High-throughput analysis of yeast replicative aging using a microfluidic system

Advancing our understanding of the underlying molecular mechanisms of aging, as well as their contributions to age-associated diseases, will have a profound impact on public health. Studying the replicative aging phenomenon in the budding yeast Saccharomyces cerevisiae has led to significant findings on how aging is regulated by evolutionarily conserved enzymes and molecular pathways. We have developed a microfluidic system that enables the visualization and analysis of the complete replicative lifespan of a single yeast cell. This system overcomes current technical challenges in low-throughput yeast lifespan analysis by providing a fast, high-throughput, and accurate analytical method at the single-cell level. This approach opens a new avenue for aging and longevity research using yeast genetic screens. Saccharomyces cerevisiae has been an important model for studying the molecular mechanisms of aging in eukaryotic cells. However, the laborious and low-throughput methods of current yeast replicative lifespan assays limit their usefulness as a broad genetic screening platform for research on aging. We address this limitation by developing an efficient, high-throughput microfluidic single-cell analysis chip in combination with high-resolution time-lapse microscopy. This innovative design enables, to our knowledge for the first time, the determination of the yeast replicative lifespan in a high-throughput manner. Morphological and phenotypical changes during aging can also be monitored automatically with a much higher throughput than previous microfluidic designs. We demonstrate highly efficient trapping and retention of mother cells, determination of the replicative lifespan, and tracking of yeast cells throughout their entire lifespan.
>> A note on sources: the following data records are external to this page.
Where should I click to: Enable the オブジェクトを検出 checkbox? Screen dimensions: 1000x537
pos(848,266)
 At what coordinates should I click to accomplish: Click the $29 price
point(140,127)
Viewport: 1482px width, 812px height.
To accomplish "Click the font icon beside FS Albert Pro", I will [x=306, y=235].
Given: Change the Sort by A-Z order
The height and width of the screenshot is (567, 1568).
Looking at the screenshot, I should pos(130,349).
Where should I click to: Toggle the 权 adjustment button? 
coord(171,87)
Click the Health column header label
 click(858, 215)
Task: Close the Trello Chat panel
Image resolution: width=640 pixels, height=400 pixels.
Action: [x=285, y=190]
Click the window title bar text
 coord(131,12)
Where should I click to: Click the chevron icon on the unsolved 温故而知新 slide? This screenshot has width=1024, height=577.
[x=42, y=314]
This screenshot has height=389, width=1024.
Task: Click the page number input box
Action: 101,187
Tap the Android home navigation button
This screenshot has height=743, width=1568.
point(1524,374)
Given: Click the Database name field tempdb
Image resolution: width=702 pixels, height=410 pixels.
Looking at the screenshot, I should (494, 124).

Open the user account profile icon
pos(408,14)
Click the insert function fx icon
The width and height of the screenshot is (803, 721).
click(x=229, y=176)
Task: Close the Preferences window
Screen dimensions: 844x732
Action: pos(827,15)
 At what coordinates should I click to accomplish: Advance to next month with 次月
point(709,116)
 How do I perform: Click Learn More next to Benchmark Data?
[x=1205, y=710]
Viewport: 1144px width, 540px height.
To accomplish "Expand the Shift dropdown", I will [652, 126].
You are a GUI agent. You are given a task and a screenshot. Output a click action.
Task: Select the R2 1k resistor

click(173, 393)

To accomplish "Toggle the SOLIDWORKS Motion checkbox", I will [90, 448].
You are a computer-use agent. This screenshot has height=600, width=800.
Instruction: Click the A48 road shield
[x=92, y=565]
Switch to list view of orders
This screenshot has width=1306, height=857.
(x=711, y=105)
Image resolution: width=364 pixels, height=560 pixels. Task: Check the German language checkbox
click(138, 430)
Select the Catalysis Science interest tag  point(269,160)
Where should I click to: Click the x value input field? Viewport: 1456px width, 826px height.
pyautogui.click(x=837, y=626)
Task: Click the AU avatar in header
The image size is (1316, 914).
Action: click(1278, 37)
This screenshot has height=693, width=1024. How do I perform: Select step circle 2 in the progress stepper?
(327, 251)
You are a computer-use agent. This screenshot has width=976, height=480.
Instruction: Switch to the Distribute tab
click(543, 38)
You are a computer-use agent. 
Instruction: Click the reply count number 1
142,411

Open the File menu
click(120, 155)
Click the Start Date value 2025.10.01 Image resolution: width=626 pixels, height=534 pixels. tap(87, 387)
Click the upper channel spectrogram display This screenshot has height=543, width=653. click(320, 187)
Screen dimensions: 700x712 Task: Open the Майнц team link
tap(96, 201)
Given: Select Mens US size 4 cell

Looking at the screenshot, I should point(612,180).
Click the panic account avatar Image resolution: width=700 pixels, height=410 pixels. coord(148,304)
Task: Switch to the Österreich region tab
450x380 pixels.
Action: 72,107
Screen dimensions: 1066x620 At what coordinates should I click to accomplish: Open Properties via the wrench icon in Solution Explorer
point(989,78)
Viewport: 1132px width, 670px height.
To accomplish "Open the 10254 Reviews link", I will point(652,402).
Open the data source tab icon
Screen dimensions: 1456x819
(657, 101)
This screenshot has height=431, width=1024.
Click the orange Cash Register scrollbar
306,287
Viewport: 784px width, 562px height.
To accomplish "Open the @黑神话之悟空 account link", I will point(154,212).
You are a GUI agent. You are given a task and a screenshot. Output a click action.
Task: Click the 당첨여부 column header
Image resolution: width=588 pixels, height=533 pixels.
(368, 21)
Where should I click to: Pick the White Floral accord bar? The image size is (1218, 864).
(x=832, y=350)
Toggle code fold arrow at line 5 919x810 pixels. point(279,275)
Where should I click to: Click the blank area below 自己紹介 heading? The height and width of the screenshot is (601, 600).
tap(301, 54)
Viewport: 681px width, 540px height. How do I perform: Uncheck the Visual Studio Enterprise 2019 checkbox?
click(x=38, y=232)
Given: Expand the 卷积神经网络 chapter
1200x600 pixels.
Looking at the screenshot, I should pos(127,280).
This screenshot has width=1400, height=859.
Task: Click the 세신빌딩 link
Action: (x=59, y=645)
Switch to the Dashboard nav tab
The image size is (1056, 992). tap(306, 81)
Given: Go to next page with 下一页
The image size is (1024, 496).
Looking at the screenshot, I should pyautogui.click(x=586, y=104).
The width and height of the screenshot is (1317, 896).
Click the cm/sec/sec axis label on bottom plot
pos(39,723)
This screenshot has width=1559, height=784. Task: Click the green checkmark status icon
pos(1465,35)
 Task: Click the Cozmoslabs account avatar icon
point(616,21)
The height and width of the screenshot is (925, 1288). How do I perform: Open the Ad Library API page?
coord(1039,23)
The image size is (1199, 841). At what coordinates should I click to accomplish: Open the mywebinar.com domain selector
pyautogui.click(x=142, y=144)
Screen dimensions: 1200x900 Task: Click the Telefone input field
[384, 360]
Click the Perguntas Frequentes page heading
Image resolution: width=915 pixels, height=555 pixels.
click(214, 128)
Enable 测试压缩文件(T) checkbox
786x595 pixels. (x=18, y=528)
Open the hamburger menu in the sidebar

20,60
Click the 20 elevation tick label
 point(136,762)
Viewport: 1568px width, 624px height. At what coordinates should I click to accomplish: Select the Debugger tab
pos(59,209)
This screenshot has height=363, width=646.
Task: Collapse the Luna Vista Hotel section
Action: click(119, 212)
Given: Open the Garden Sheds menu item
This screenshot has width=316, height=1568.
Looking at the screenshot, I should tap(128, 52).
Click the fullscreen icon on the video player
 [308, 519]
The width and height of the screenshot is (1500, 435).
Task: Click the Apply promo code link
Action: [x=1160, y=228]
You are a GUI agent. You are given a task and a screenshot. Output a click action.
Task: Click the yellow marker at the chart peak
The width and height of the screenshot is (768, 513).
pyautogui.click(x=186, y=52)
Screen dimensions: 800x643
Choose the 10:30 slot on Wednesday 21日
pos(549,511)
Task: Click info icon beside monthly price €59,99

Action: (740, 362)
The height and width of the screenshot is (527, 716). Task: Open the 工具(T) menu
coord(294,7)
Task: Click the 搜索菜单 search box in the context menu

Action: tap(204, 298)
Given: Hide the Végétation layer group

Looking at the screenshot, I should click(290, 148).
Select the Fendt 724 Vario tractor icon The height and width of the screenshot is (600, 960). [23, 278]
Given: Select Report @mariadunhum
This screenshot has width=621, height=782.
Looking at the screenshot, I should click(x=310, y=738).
Using the high-resolution and large-scale data generated from the high-throughput yeast aging analysis (HYAA) chips, we investigated particular longevity-related changes in cell morphology and characteristics, including critical cell size, terminal morphology, and protein subcellular localization. In addition, because of the significantly improved retention rate of yeast mother cell, the HYAA-Chip was capable of demonstrating replicative lifespan extension by calorie restriction.